Entering the last showroom, Boer was astounded at the portrait of a girl in a red shirt with two braided pigtails. Alongside it was a gold plate carved with the title “Boer.” Thirty years ago, Boer was a middle school student, good at painting. Mr. Sang was her art teacher. Often after classes, they would go to the villages nearby to draw. Boer admired Mr. Sang, who was 9 years her senior, and good at everything Boer was interested in, like singing and playing the accordion. Mr. Sang would sometimes be amazed by how extensively Boer read, and rationally she behaved for her age.

The young girl’s warm-toned world shattered when her parents found her diary.

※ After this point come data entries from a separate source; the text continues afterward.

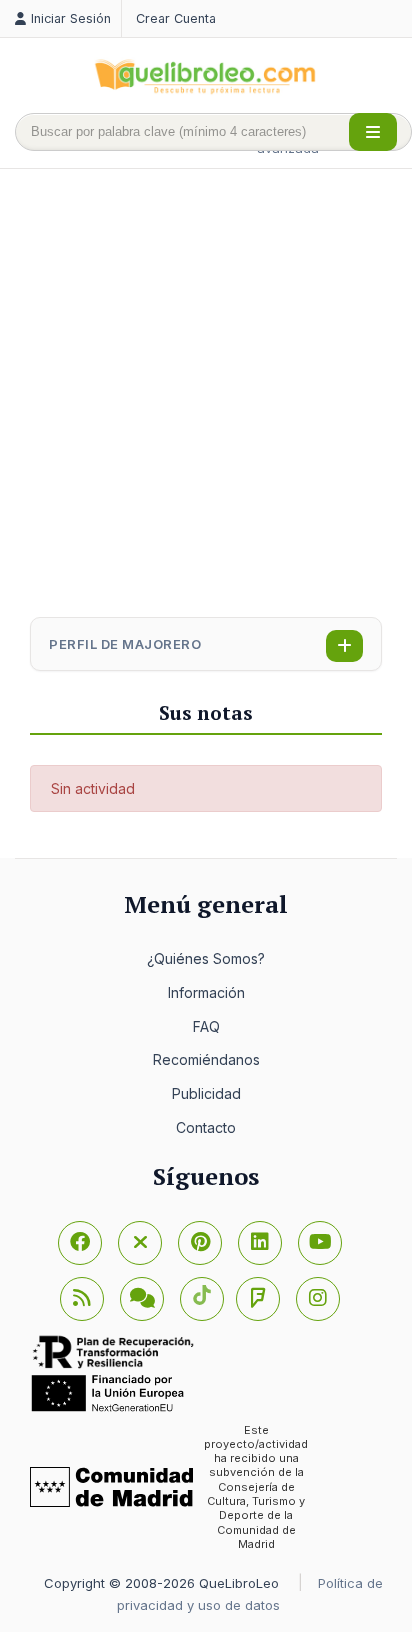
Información (206, 992)
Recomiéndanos (206, 1059)
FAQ (206, 1026)
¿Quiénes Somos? (206, 958)
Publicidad (206, 1093)
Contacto (206, 1127)
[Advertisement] (206, 395)
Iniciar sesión (71, 18)
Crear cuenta (176, 18)
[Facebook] (80, 1243)
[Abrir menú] (373, 132)
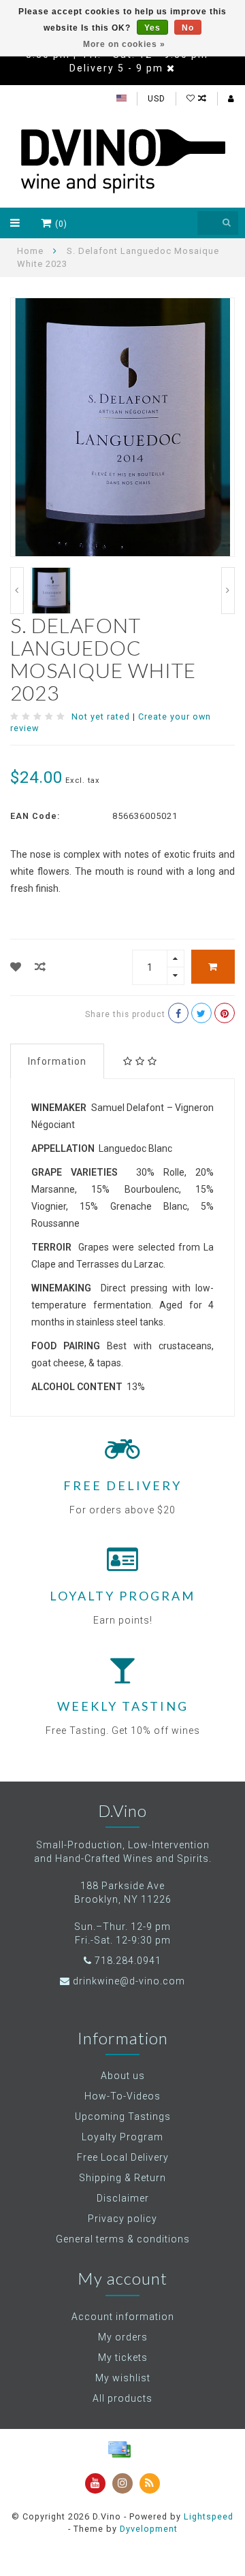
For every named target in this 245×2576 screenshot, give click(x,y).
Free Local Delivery (123, 2157)
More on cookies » (124, 44)
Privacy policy (122, 2218)
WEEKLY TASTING (123, 1705)
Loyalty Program (122, 2136)
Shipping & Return (122, 2177)
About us (123, 2075)
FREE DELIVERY (122, 1485)
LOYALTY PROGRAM (122, 1595)
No (188, 28)
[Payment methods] (119, 2449)
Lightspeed (208, 2516)
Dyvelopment (149, 2529)
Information (57, 1061)
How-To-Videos (122, 2096)
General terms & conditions (123, 2239)
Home (30, 251)
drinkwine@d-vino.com (129, 1981)
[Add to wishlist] (16, 967)
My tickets (123, 2357)
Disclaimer (123, 2198)
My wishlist (122, 2377)
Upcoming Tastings (123, 2116)
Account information (122, 2316)
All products (122, 2398)
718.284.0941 (128, 1960)
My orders (123, 2337)
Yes (152, 28)
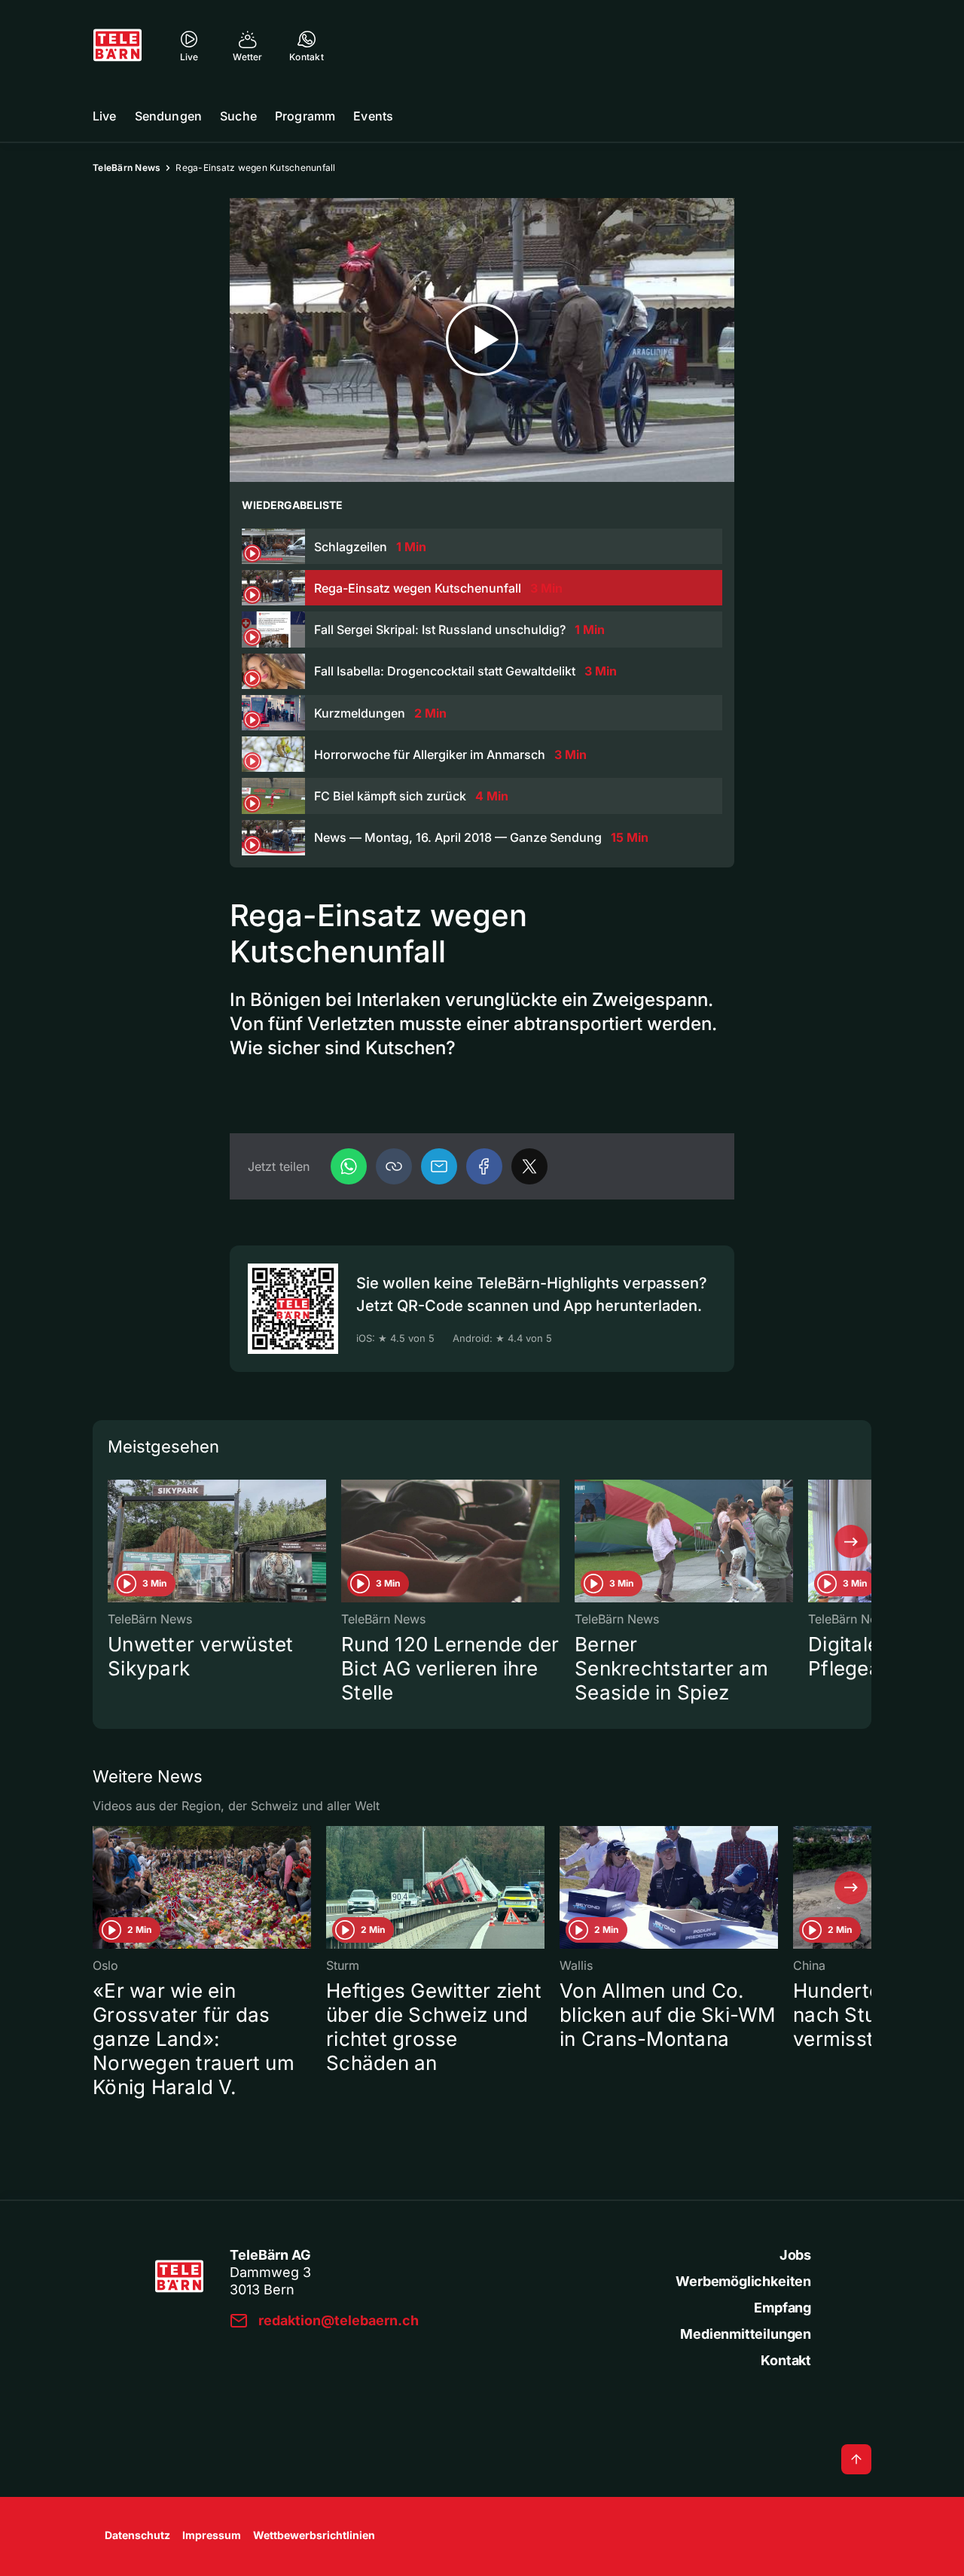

Her parents learned that her late stays at school were for excursions to rice patches and grassy rivers, and that her smiles came from his compliments, like “talented,” “beautiful,” and “stay with me a bit longer.” With these words, Mr. Sang had overstepped the rules of a teacher. Her parents politely asked him to stay away, and had her switch to another school.

Reluctantly, Boer went to Mr. Sang one last time to pick up her portfolio. On top of her drawings, she found a portrait of her, in a red shirt and two pigtails, her eyes full of expectation.

“I finished it yesterday, a gift for you. But it will take about two weeks to dry. We don’t have the time.” He said, looking at her sadly.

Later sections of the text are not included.